JORGE BALLESTER, INCLASIFICABLE


Jorge Ballester nos obligó a prescindir de su presencia artística durante 35 años. Pero, afortunadamente, en el último tiempo su obra vuelve a lucir sobre muros de galerias y salas de exposiciones para deleite de los espectadores que disfrutamos con los creadores, y también con los detractores, del arte contemporáneo. La última cita se está produciendo en la Galeria Punto de Valencia, su casa matriz en cierto modo, porque la familia Agrait fué quien impulsó su etapa de creación colectiva con Joan Cardells bajo el paragüas colectivo de Equipo Realidad, ha sido y es su más reconocido marchante, y ahora acoge de nuevo una atractiva selección de su manera de pintar en solitario en muy diversas épocas. A esa selección de cuadros se agrega  el añadido final de un conjunto de objetos cotidianos a los que Jorge les dota de una nueva dimensión poética y estética. Un inquietante zapato negro transformado de madrugada en araña de altas patas nos recibe rodeado de piedras que son pechos y botellas que pueden ser paragüas. Inquietante dadaísmo.  
La celebración en la galeria de un coloquio sobre la creatividad, en el que acompañaron a Ballester, el catedrático Ramón de la Calle, el escritor Joan Dolç y el profesor y exdirector general de Bellas Artes, Jaime Brihuega, dió nuevo sentido a su actitud contestaria y a su permanente crítica del mercado del arte, permitió desconfiar del oficio del pintor que crece mediatizado por unos gustos mercantiles.
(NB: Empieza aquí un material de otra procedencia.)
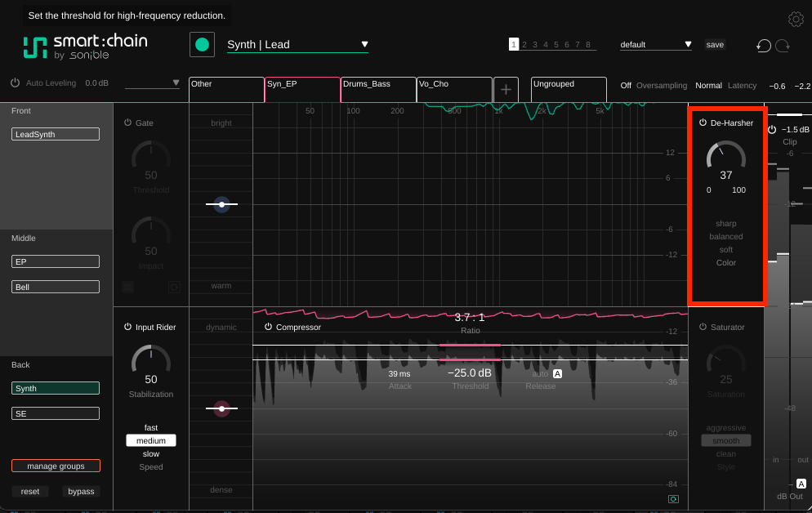Click the redo arrow icon
812x513 pixels.
pyautogui.click(x=783, y=46)
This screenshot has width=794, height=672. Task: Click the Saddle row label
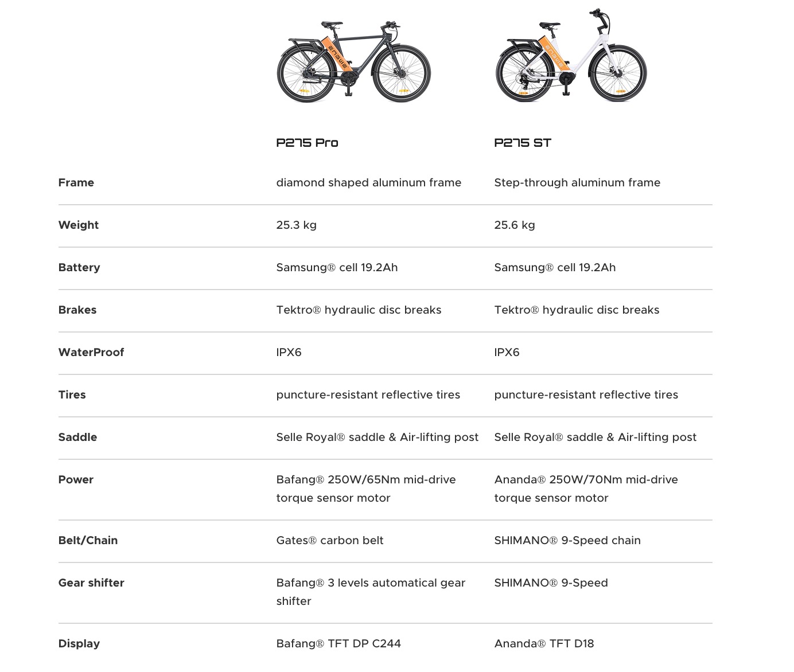77,437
Cuando el nuevo ecosistema comunicativo y cultural de la producción de arte en la globoesfera virtual, en la nube intercultural, está poniendo en solfa el sistema tradicional de producción y difusión de la obra de arte, al tiempo que está cuestionando la piramide cultural de minorías y elites que marcan gustos y tendencias de las mayorias, el testimonio de Jorge Ballester vuelve de nuevo con fuerza a tocar las conciencias por su vocación de "antisistema" irredento. Sin saber por qué, ni cómo, ni cuando, lleno de dudas como si tratara de la primera obra, este artista, hijo y sobrino de artistas republicanos españoles, revisa una vez más en esta exposición la gran tradición plástica e iconográfica del arte de entreguerras, de la fotografía del siglo XX, tratando de ocultar su profunda profesionalidad tras el velo de la inocencia, del placer de trabajar sintiendo y buscando emociones.
Nos encontramos en una radical transición ideológica y estética del oficio y del mercado artístico. En esta encrucijada los francotiradores como Jorge Ballester siguen con la mirada puesta atrás, para recordar los instrumentos y los valores tradicionales que no hay que abandonar en ese salto en el vacío en el que parecemos todos embarcados por necesidad. A ese futuro nos apuntamos tambien, pero en tono crítico, aportando el bagaje sabio de las escuelas y movimientos estéticos que nos precedieron. Las nuevas lecturas de Picasso, Braque o Duchamp que aporta la ironía estética de Ballester  nos permiten desacralizar el arte contemporáneo, en especial el de las vanguardias de entreguerras, para incorporarlo al nuevo equipaje que exige la situación de cambio. Pero a Jorge que no le esperen ya en ese futuro. Desconfía de su virtualidad. Tal vez por eso ha vuelto, y en tres años ha presentado todo el conjunto de la obra que había construido durante décadas de silencio. Lo suyo no es un juego, porque le duele mucho vender sus cuadros, desprenderse de su obra. Es la actitud moral del que no quiere participar del ritual compro-vendo cuando lo que hace es arte inspirado, construido desde la emoción y la memoria.